Et le nouveau secrétaire général des Nations unies d’ajouter : « Il faut investir dans la cohésion sociale de sociétés qui deviennent multiethniques, multireligieuses et multiculturelles. Il faut renforcer les États, les institutions et les sociétés civiles. » En instrumentalisant la résolution 1973 du Conseil de sécurité, la France, la Grande-Bretagne et les États-Unis ont démantelé la Libye, comme ils l’avaient fait de l’Irak Washington et Londres en 2003.
Consolider les États-nations au lieu de les détruire
En voulant faire de la Syrie, ce qu’ils ont fait de l’Irak et de la Libye, les États-Unis et leurs alliés n’ont eu de cesse de vouloir casser les États-nations pour les remplacer par des micro-États du type Kosovo ou Soudan du Sud, avec les résultats désastreux que l’on connaît.

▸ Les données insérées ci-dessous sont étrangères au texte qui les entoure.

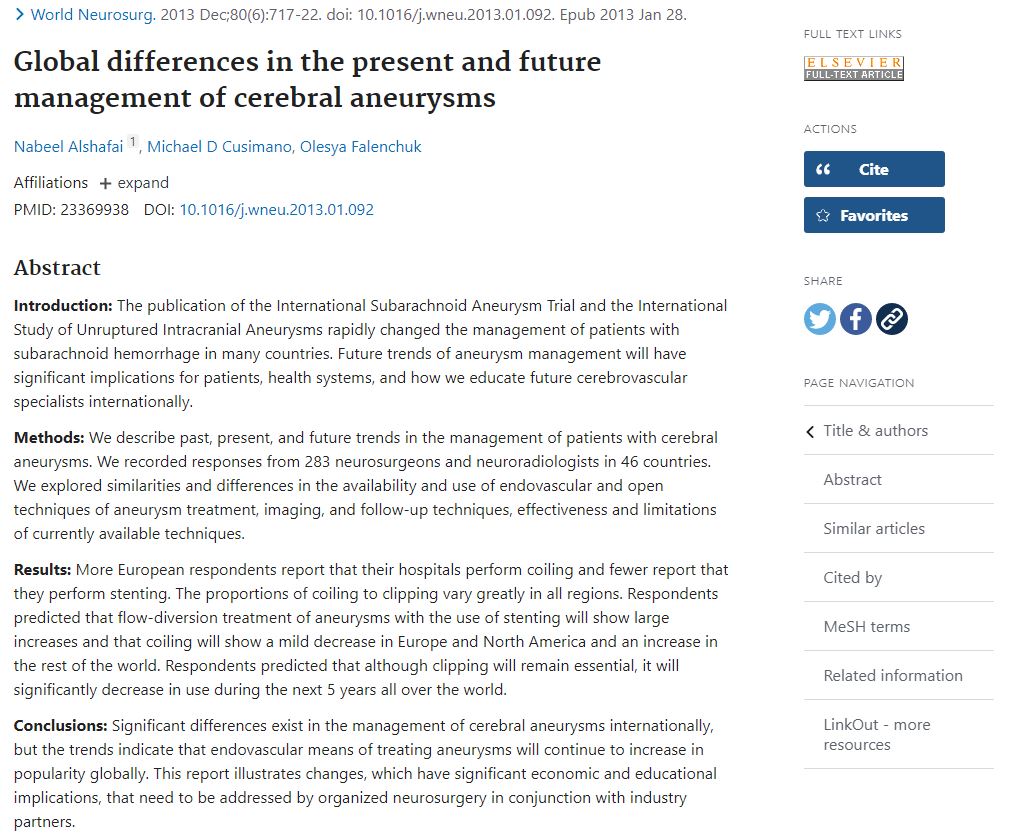Image resolution: width=1026 pixels, height=839 pixels.
Task: Click the back chevron beside Title & authors
Action: (810, 431)
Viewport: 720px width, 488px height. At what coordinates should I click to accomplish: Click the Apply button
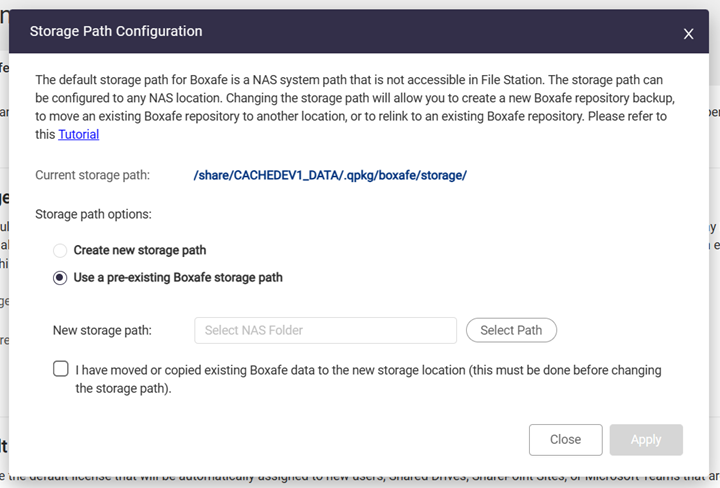(x=646, y=439)
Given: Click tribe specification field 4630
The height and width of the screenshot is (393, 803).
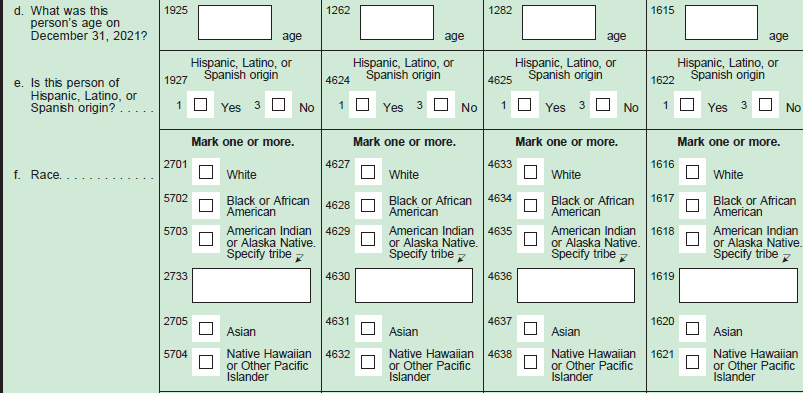Looking at the screenshot, I should pos(414,285).
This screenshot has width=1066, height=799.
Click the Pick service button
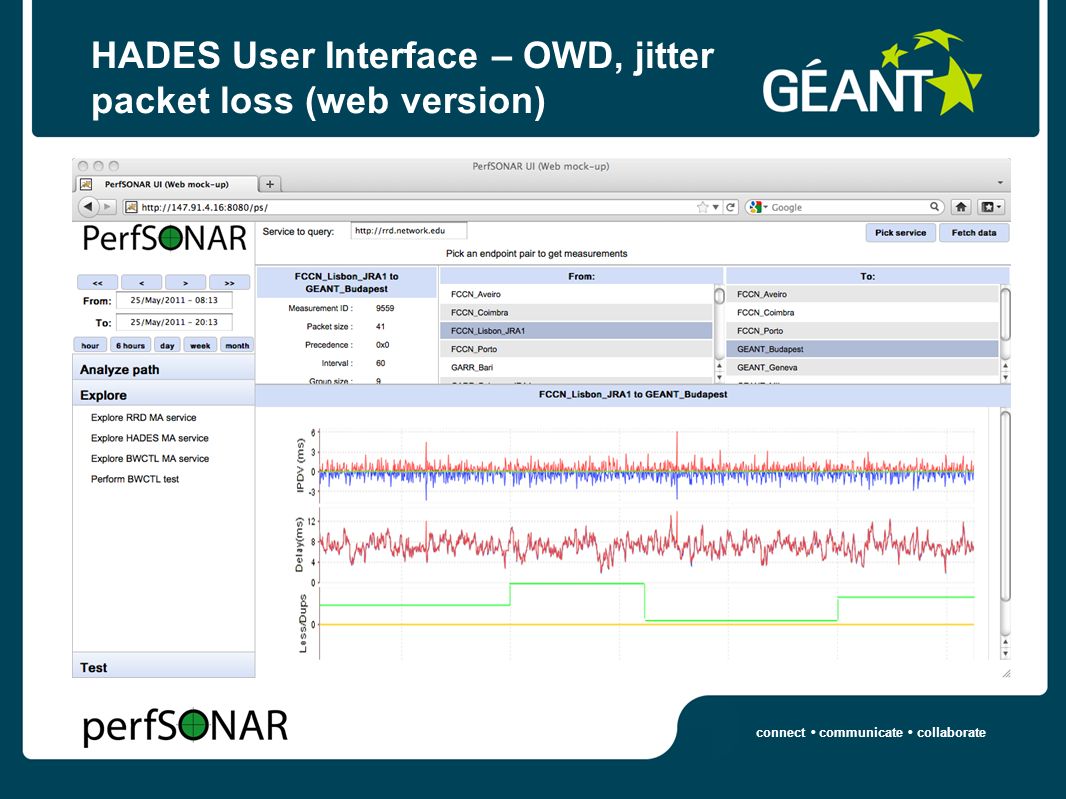pos(900,233)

Après plus de six années d’une guerre extrêmement meurtrière en Syrie, il se pourrait, enfin, que Washington comprenne que c’est en consolidant les États-nations des Proche et Moyen-Orient qu’on peut non seulement y reconstruire une certaine stabilité, mais aussi qu’on luttera plus efficacement contre le terrorisme contemporain, face cachée de la mondialisation.